(Collected data)
• • • •

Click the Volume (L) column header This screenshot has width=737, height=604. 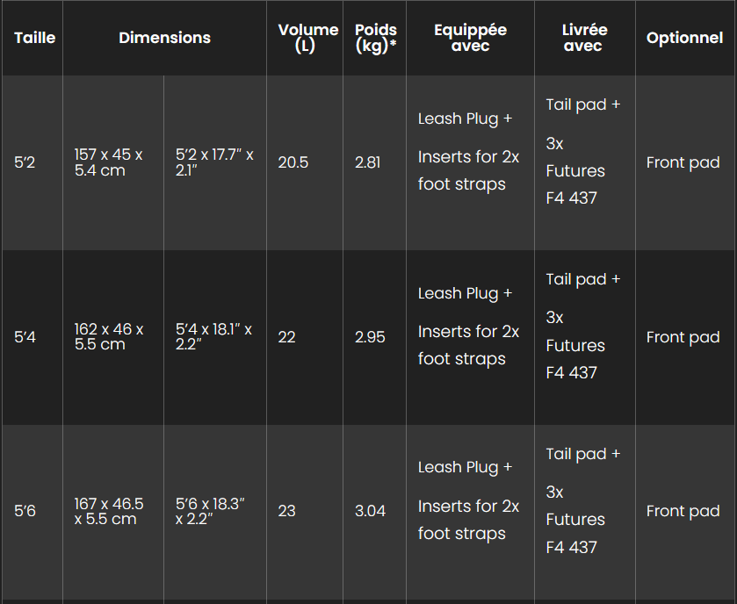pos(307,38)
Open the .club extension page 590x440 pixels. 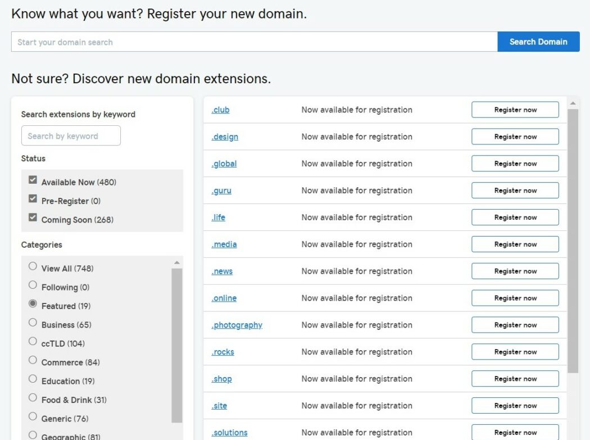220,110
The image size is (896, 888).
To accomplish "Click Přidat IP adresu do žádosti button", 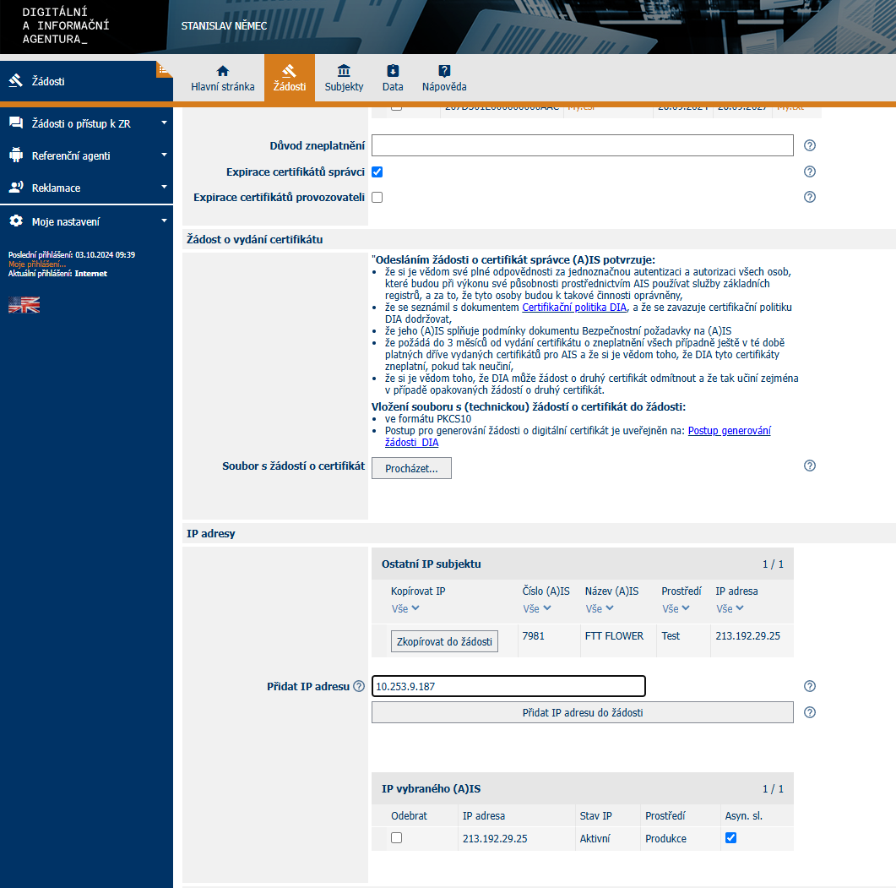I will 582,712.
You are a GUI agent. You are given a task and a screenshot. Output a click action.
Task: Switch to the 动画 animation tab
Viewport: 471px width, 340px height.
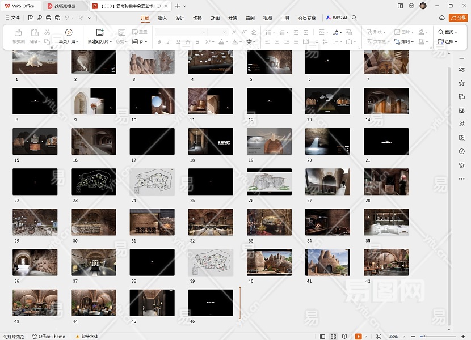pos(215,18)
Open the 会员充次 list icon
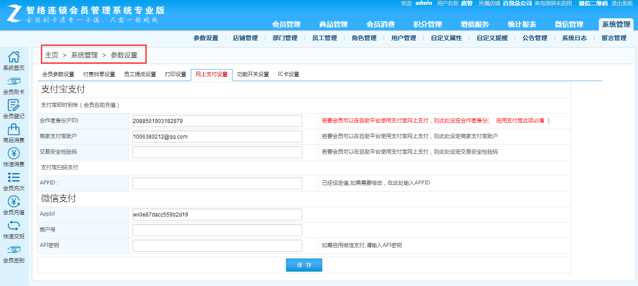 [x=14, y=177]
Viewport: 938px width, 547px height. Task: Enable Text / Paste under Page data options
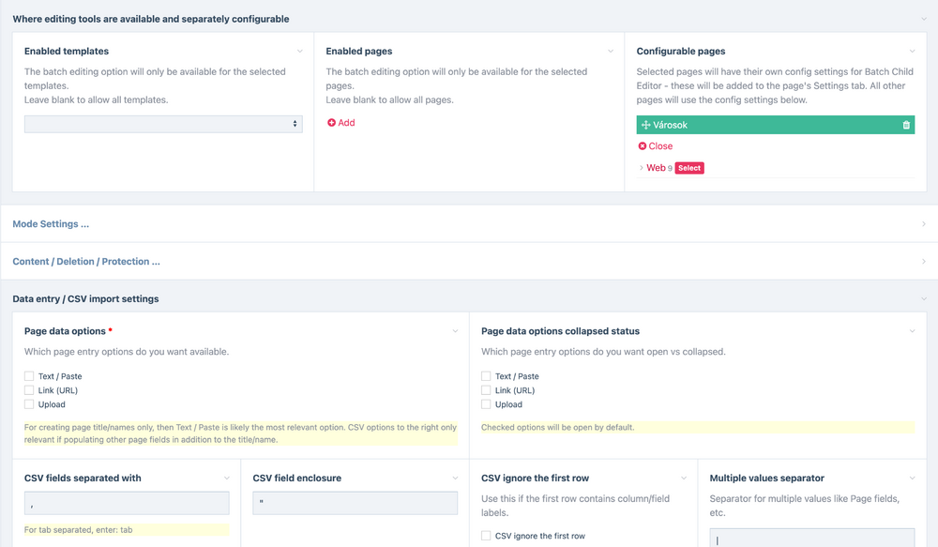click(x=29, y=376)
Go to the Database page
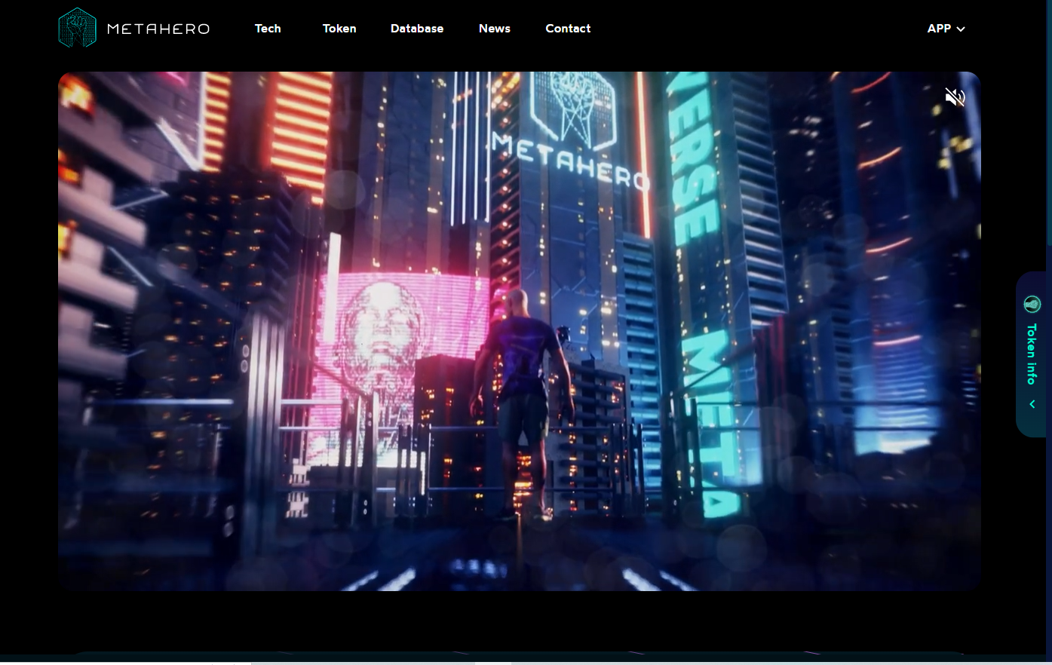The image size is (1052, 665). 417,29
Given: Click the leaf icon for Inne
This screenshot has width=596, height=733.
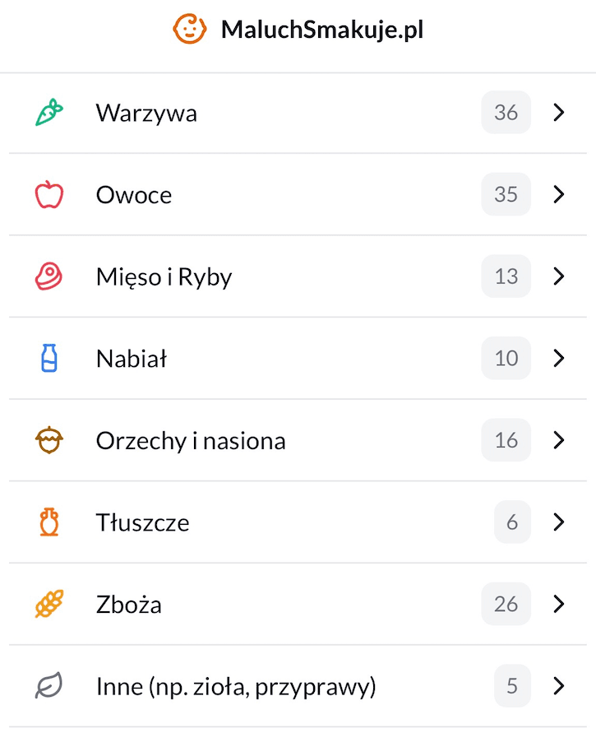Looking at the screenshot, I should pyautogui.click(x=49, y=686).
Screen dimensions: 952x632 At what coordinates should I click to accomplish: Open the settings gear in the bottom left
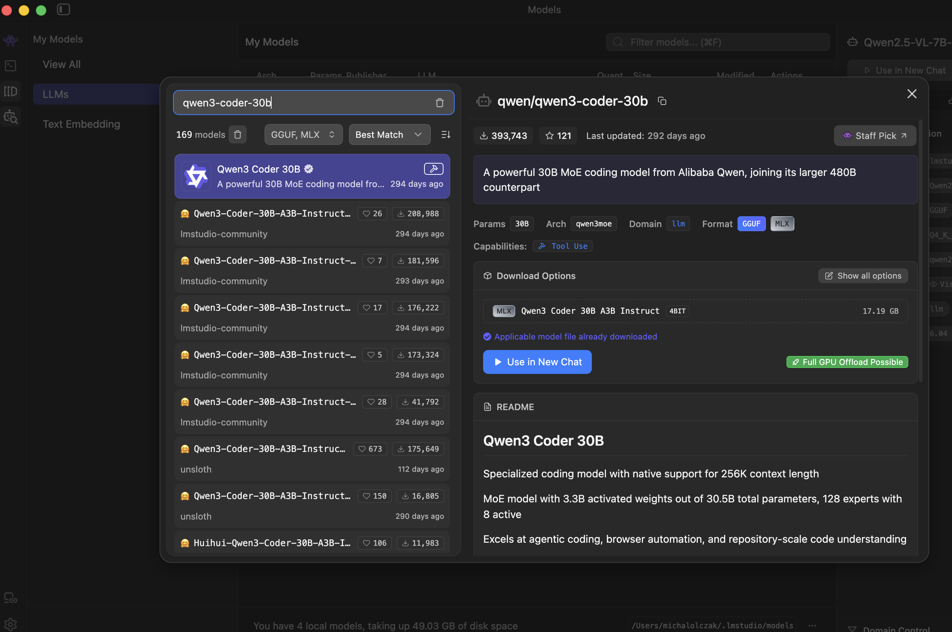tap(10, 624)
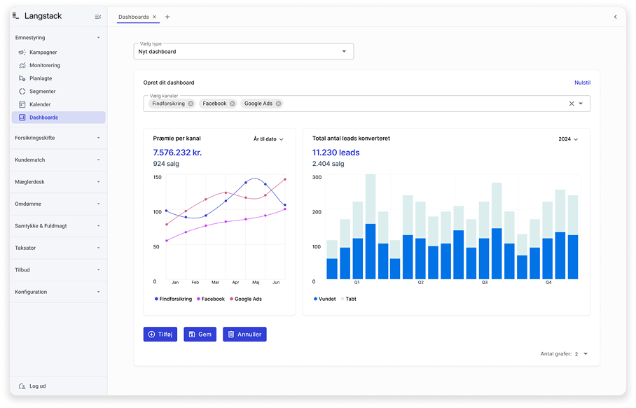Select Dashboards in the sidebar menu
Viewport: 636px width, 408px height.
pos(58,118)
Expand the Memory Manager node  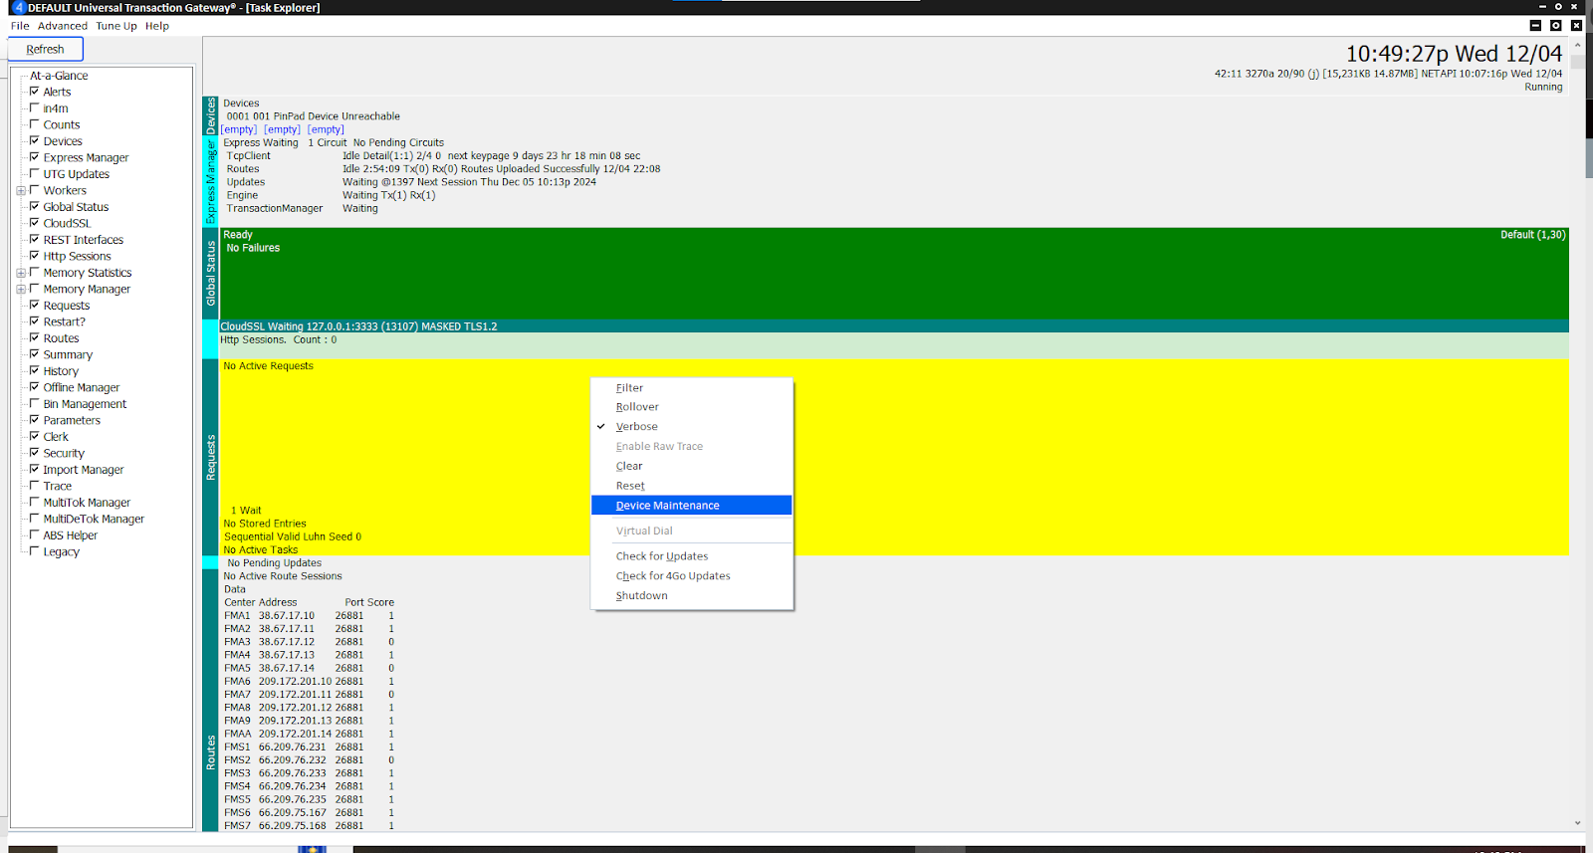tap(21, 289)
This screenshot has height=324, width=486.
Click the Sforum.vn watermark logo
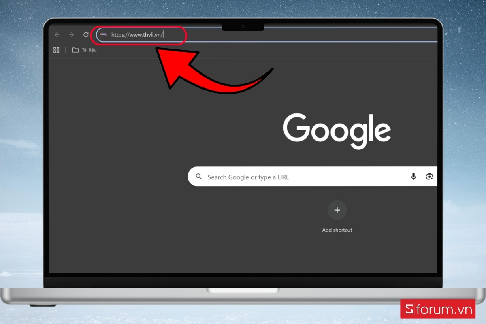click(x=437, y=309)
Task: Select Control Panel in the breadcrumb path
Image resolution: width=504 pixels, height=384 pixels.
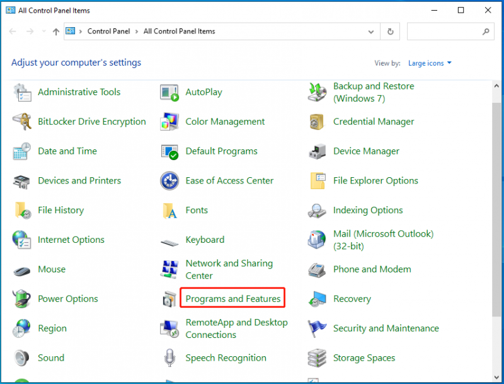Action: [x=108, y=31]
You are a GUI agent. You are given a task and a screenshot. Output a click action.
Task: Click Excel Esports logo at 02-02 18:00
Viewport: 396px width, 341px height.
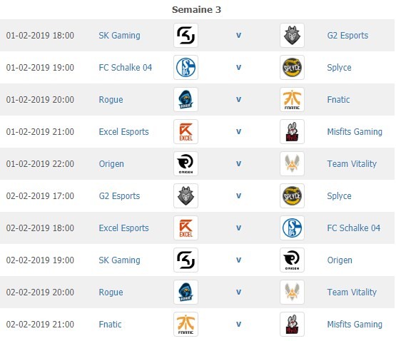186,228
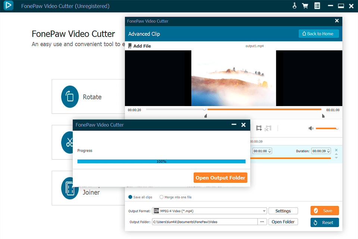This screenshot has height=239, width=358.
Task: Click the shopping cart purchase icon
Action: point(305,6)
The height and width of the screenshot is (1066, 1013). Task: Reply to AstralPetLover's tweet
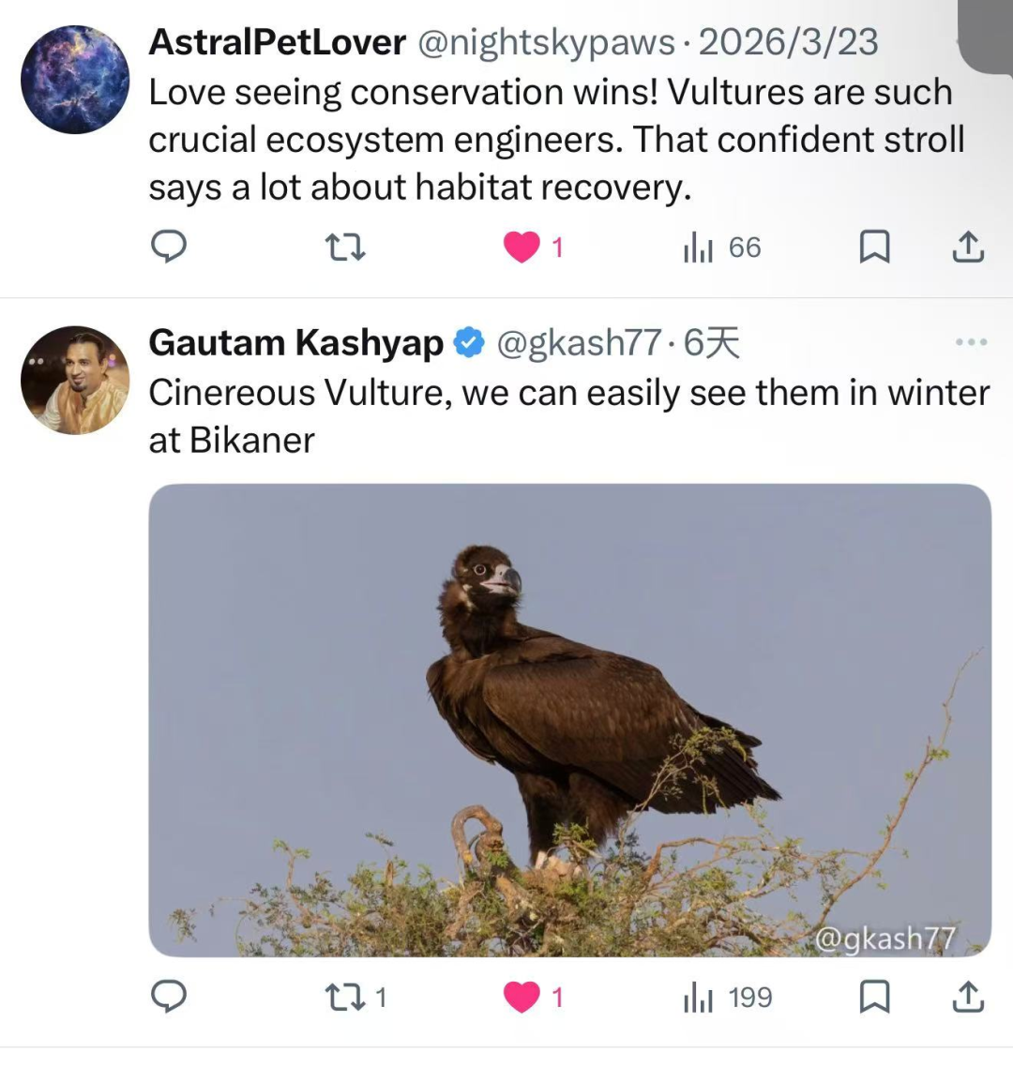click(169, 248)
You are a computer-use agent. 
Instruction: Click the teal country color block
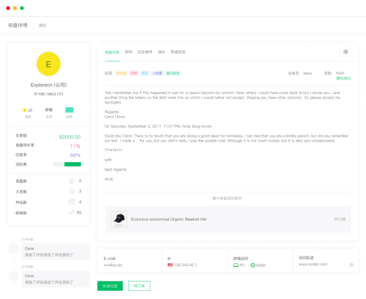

• • • •

Task requirements
Reproduce the lines above starting at the one with "Viewport: 938px width, 547px" and ending at the one with "Given: Click the leaf icon for Inne", both included, exactly and with no pictures.

Written response
Viewport: 938px width, 547px height. Task: Enable Text / Paste under Page data options
click(x=29, y=376)
Go to the Database page
The image size is (1052, 665). 417,29
Given: Click the leaf icon for Inne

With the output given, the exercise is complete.